== EXTRACTED TEXT ==
Sadly his neighbors were not of the same mind - and he was revolutionary - this is the 70s and 80s when he was doing this.

He even build a bat cave.


----------



## RB II (Feb 26, 2009)

Contact the large neighbors with the high fence and sell to them. That is one of the horrible side affects of high fences.


----------



## vette74 (Oct 11, 2009)

grman said:


> Kinda of a Glass 1/2 full or Empty.
> 
> Not a fan of high fence - but it has its place.
> 
> ...


Was the batmobile fun to drive?

Sorry had to.


----------



## 10ERBETTER (Feb 24, 2008)

The animals will need to be monitored and taken care of. Get in touch with your neighbors and discuss.


----------



## T-Muney (Aug 12, 2005)

HydraSports said:


> Contact the large neighbors with the high fence and sell to them. That is one of the horrible side affects of high fences.


This what I would do.


----------



## rio frio (Jan 12, 2005)

I would not contact neighbors....open a landfill LOL see if they can high fence that SMELL.. seriously contact a realtor...


----------



## kweber (Sep 20, 2005)

see this all the time...
the old man passes and has several children all of whom left for college and no one can agree to anything.
land is sold, chopped up and instant ranchettes... to mostly good folks wanting a little room...
but 80ac anywhere NW San Antonio aint a lot of room for wildlife...
so where there was 1 owner, there's now 10... and some of those shoot limits.. the whole family and add on some kin, in-laws and friends, maybe 40-50 deer taken off 80ac...
you're next to all this...
as you are checking fences, you start finding things... 
feeders and blinds 10ft off the fence...
pushed down/broken wire..
a few beer cans.. 
shell casings... 
on your place...


----------



## BigBuck (Mar 2, 2005)

*High fence*

I do not blame anyone wanting to own their own piece of land and hunt off it. But realistically, even if you owned the entire 370 acres, how many deer can you kill off it? Most places kill one trophy per 1K acres. And, if you take more than 3-4 deer a year off of it, you are probably over harvesting, unless you feed. It is tough on the small guy when someone fences them out, but completely understandable. I see places advertised all the time as having big neighbors. Makes it much more desirable I guess.
Hopefully you can make it work for you.
BB


----------



## BIGMIKE77 (May 2, 2009)

Two friends of mine, brothers, both bought land neighboring each other somewhere about 20 miles from Kerrville. 160 acres for one and the other got 180+ if I remember correct. This was purchased back in the early mid 90's. It was a 30K acre ranch that was being sold in tracts and no high fences. Well with poaching and "You shot my deer" their wealthier neighbors high fenced them almost completely in around 2001. 2 years later the deer population was scarce no matter how much they fed. The neighbors flew choppers in and corraled what they could before they finished the fence. Third year, all they saw were a few doe. next year they sold to the other property owners. Best decision they said they ever made. And they used their earnings to buy a nice chunk of land, I think 600 acres north of Brady.


----------



## M16 (May 28, 2008)

== TO DO ==
Can you reproduce the forum thread between "## kweber (Sep" and "pushed down/broken wire..", inclusive, with "ranchettes" renamed to "subdivisions"? The listing after the forum thread comes from an unrelated source.

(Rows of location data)
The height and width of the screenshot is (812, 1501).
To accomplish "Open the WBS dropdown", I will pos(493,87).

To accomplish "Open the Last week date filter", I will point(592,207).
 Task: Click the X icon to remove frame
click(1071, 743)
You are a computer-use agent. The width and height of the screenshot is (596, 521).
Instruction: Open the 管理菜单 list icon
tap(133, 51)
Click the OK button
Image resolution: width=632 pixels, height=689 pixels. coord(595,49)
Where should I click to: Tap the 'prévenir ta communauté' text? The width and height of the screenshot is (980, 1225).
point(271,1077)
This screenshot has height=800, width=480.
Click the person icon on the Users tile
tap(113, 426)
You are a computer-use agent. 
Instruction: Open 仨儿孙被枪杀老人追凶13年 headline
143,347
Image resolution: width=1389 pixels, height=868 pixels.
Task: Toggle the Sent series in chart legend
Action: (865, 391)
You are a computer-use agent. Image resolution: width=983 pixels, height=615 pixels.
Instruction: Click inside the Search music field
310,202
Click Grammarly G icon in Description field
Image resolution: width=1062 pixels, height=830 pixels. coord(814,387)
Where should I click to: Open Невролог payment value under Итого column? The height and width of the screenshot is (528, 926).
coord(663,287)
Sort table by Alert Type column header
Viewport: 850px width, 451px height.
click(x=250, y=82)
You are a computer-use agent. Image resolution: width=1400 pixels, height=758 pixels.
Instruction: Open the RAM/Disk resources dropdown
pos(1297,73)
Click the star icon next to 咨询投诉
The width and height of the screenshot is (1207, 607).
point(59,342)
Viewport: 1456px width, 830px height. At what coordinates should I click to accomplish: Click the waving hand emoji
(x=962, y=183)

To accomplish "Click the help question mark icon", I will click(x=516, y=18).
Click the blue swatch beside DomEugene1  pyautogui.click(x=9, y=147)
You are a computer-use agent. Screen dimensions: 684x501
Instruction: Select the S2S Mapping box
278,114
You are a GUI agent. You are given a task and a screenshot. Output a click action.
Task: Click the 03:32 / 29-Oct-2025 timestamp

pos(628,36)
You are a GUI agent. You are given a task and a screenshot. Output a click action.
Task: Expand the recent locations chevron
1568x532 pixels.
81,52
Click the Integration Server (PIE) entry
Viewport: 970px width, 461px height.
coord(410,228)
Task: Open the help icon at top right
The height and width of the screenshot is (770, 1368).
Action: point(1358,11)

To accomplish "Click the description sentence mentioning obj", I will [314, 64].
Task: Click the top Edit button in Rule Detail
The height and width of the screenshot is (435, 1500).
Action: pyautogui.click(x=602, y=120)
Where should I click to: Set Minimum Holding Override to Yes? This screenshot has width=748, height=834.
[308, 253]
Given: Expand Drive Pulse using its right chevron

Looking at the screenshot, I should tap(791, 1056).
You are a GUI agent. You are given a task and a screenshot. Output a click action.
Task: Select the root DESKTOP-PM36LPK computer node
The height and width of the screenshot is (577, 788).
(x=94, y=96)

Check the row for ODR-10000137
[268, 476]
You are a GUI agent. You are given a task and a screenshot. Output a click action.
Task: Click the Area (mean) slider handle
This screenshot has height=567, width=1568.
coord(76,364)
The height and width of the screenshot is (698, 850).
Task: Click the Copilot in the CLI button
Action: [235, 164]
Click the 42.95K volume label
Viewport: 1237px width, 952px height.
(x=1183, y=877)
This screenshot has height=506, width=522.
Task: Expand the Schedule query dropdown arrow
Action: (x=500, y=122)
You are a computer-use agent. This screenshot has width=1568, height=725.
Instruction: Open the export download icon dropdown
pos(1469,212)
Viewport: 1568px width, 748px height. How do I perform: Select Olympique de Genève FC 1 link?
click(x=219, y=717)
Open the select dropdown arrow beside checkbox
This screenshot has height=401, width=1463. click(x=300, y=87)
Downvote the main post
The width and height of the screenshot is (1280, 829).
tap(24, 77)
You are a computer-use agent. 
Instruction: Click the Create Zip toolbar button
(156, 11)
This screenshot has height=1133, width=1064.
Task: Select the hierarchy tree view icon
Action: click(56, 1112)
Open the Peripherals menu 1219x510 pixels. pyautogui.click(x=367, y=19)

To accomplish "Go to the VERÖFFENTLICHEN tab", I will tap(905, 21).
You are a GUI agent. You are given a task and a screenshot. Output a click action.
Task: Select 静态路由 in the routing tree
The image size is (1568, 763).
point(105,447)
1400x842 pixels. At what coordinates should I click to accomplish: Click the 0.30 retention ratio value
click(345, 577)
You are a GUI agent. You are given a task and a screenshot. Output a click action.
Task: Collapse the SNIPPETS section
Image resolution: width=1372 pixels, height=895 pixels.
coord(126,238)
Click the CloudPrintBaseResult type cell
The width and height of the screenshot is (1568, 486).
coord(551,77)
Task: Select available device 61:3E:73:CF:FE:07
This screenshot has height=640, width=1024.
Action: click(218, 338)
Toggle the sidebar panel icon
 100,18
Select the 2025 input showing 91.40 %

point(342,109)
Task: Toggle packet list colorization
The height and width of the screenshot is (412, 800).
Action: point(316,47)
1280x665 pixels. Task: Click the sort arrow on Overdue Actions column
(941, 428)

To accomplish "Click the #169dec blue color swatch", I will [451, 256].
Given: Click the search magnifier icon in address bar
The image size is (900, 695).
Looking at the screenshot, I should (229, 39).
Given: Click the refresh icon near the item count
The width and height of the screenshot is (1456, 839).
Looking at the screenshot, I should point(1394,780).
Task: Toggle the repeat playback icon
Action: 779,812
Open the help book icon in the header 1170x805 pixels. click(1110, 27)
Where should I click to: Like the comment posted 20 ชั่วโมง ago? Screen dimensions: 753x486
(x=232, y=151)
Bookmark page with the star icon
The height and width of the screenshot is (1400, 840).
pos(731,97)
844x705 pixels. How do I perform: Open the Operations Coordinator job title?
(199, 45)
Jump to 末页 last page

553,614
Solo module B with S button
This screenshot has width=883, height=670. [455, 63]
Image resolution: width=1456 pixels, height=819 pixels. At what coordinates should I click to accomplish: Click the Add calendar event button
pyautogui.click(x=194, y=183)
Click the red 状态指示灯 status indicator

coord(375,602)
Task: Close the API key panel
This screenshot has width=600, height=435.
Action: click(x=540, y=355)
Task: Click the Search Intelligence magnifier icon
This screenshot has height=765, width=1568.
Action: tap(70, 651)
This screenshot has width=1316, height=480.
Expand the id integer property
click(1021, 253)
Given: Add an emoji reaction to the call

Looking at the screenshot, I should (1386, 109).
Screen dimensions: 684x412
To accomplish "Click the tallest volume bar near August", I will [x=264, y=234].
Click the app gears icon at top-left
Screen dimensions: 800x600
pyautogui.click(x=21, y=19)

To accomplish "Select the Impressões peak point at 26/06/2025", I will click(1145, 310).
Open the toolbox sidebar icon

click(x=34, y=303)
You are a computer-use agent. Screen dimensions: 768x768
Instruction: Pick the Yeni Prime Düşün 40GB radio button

== RESPONSE TO THE EXERCISE ==
## kweber (Sep 20, 2005)

see this all the time...
the old man passes and has several children all of whom left for college and no one can agree to anything.
land is sold, chopped up and instant subdivisions... to mostly good folks wanting a little room...
but 80ac anywhere NW San Antonio aint a lot of room for wildlife...
so where there was 1 owner, there's now 10... and some of those shoot limits.. the whole family and add on some kin, in-laws and friends, maybe 40-50 deer taken off 80ac...
you're next to all this...
as you are checking fences, you start finding things... 
feeders and blinds 10ft off the fence...
pushed down/broken wire..